見た目と打鍵感は同じ、でも中身は大きく変わった

初代TTPKとTTPK IIを比べるとサイズはほぼ同じ。だが、重さは初代の460グラムから516グラムとTTPK IIが重くなっている。これは、TTPK IIのボディ底面に金属製のパネルを搭載したためだ。

  • 上野氏が示したTTPK IIに内蔵した鉄製パネル

初代でも鉄製パネルを内蔵していたがサイズが小さく、ユーザーからは剛性を増す要望が多く寄せられたという。TTPK IIではその要望に応えるべく、鉄製パネルのサイズを増やして(上の写真で底面右側に設置されたパネルのサイズは76.72×72ミリ、重さ約50グラム。左側パネルのサイズは106.5×72ミリ、重さ約72グラム)、重くなるけれど剛性を高めることを優先した。

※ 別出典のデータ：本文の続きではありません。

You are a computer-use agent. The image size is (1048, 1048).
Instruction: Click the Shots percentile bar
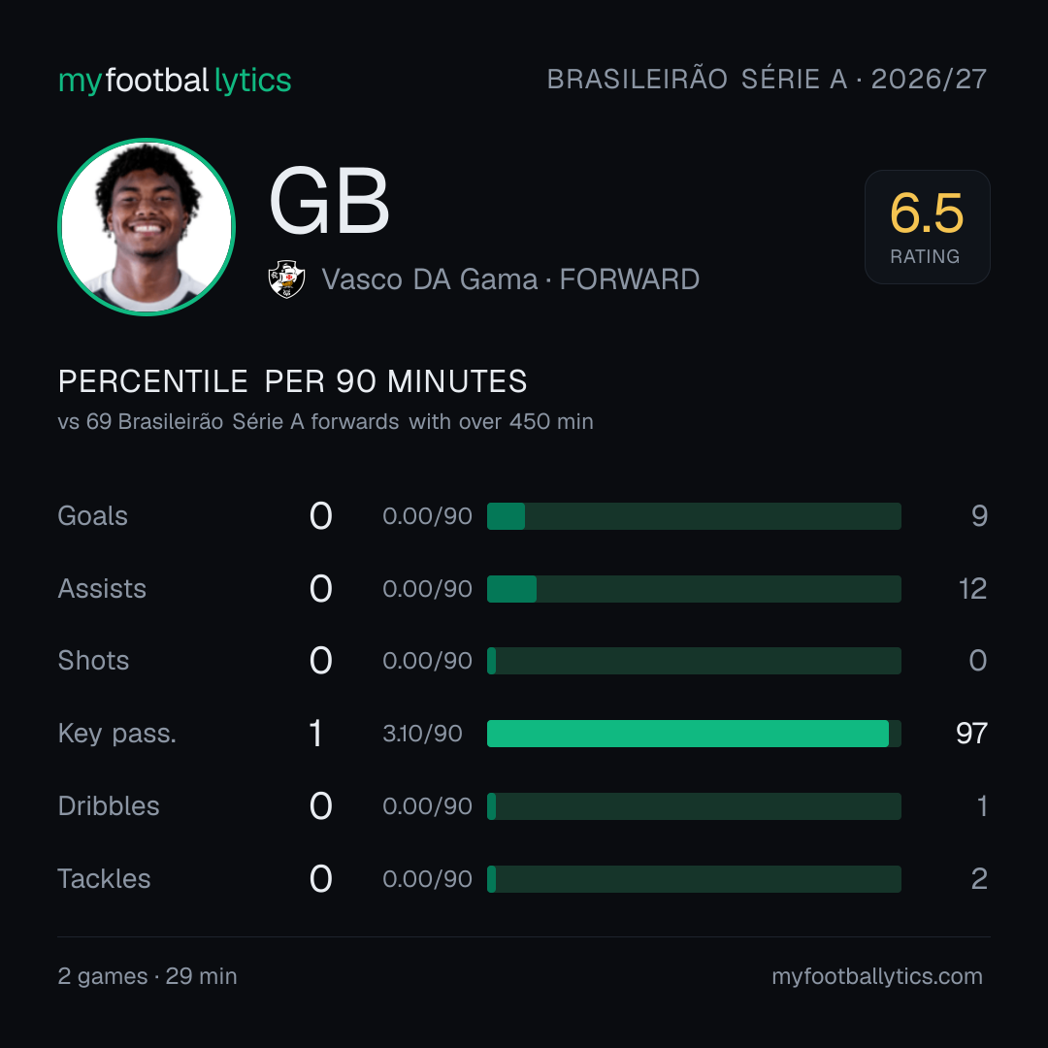(694, 661)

他にもデザインと機能面のアップデートとして、ファンクションキーレイアウトで4つずつのグループ化にしたこととHomeキーの搭載、CapsLockとFnLockにLEDインジケータの用意、トップカバーのワンピース化、トラックポイントボタンの形状変化、キートップ質感の変更を挙げている。いずれも現行ThinkPadと意匠をそろえるための変更だ。ただし、現行ThinkPadで搭載するマイクとスピーカーにオンオフを示すLEDについて、TTPK IIでは用意していない。その理由について上野氏は「電力消費を抑えるため」と説明している。なお、バッテリー残量を示すLEDについては、(アイコンがなくて分かりにくいが)キーボード右上に用意したLEDの点滅パターンと色で示すようにしている。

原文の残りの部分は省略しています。